[Dataset entries]
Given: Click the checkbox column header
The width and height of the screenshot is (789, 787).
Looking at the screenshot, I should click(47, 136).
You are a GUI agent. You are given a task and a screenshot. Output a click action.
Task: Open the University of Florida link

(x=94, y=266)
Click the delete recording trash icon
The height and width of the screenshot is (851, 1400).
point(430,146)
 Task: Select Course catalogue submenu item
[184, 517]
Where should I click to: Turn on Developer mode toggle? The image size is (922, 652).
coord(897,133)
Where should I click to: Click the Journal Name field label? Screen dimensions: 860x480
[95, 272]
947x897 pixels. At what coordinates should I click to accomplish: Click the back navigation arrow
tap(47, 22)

● Action item:
Would you output every entry exactly as it was written?

● Output of the exercise:
Given: Click the checkbox column header
The width and height of the screenshot is (789, 787).
Looking at the screenshot, I should click(47, 136).
You are a GUI agent. You are given a task and a screenshot. Output a click action.
Task: Open the University of Florida link

(x=94, y=266)
Click the delete recording trash icon
The height and width of the screenshot is (851, 1400).
point(430,146)
 Task: Select Course catalogue submenu item
[184, 517]
Where should I click to: Turn on Developer mode toggle? The image size is (922, 652).
coord(897,133)
Where should I click to: Click the Journal Name field label? Screen dimensions: 860x480
[95, 272]
947x897 pixels. At what coordinates should I click to accomplish: Click the back navigation arrow
tap(47, 22)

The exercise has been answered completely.